Work to complete:
Copy out the stretch from the line that contains "What do you see at coordinates (135, 109)" through the end of the material, swapping "Identify" for "Determine" and keeping everything else the same.

[Stored data]
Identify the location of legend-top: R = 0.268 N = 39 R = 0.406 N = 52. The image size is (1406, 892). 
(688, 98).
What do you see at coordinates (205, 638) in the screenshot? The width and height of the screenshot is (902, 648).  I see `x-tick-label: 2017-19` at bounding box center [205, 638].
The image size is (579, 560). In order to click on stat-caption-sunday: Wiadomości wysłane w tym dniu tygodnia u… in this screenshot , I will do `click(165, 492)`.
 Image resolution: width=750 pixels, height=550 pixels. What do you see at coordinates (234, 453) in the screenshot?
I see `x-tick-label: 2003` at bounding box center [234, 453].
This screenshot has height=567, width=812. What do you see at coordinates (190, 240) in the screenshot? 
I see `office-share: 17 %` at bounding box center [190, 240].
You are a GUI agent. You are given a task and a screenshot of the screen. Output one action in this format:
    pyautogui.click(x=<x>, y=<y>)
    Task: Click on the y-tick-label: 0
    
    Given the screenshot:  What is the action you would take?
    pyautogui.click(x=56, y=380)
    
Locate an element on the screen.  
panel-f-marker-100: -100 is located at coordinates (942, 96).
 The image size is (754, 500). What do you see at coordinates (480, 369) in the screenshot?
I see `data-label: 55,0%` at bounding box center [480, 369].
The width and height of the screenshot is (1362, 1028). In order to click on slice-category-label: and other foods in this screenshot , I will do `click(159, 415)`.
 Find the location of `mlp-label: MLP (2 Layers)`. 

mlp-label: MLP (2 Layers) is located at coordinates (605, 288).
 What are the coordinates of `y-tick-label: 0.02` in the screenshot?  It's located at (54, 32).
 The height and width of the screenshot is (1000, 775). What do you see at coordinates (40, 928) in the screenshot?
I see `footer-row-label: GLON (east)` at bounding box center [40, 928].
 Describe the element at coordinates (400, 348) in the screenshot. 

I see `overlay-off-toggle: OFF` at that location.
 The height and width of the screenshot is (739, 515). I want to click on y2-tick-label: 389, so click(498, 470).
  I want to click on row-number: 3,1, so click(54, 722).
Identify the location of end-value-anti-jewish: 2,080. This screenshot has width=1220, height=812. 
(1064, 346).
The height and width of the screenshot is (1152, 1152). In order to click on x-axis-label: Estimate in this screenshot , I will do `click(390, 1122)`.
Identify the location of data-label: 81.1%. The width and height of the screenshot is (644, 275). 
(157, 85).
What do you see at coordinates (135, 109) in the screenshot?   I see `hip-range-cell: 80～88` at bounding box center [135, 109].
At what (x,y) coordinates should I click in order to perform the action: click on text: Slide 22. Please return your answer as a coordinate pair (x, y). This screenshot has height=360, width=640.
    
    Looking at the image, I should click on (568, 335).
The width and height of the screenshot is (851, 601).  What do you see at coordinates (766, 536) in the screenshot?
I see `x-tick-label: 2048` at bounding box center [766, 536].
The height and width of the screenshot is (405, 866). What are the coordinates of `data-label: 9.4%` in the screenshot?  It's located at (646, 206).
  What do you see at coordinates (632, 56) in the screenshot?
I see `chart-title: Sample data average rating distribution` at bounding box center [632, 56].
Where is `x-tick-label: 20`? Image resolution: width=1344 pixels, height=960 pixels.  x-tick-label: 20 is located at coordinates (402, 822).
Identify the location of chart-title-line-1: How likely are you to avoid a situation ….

Solution below:
What do you see at coordinates (135, 109) in the screenshot?   I see `hip-range-cell: 80～88` at bounding box center [135, 109].
At what (x,y) coordinates should I click in order to perform the action: click on text: Slide 22. Please return your answer as a coordinate pair (x, y). This screenshot has height=360, width=640.
    
    Looking at the image, I should click on (568, 335).
The width and height of the screenshot is (851, 601).  What do you see at coordinates (766, 536) in the screenshot?
I see `x-tick-label: 2048` at bounding box center [766, 536].
The height and width of the screenshot is (405, 866). What are the coordinates of `data-label: 9.4%` in the screenshot?  It's located at (646, 206).
  What do you see at coordinates (632, 56) in the screenshot?
I see `chart-title: Sample data average rating distribution` at bounding box center [632, 56].
Where is `x-tick-label: 20`? Image resolution: width=1344 pixels, height=960 pixels.  x-tick-label: 20 is located at coordinates (402, 822).
Determine the location of chart-title-line-1: How likely are you to avoid a situation ….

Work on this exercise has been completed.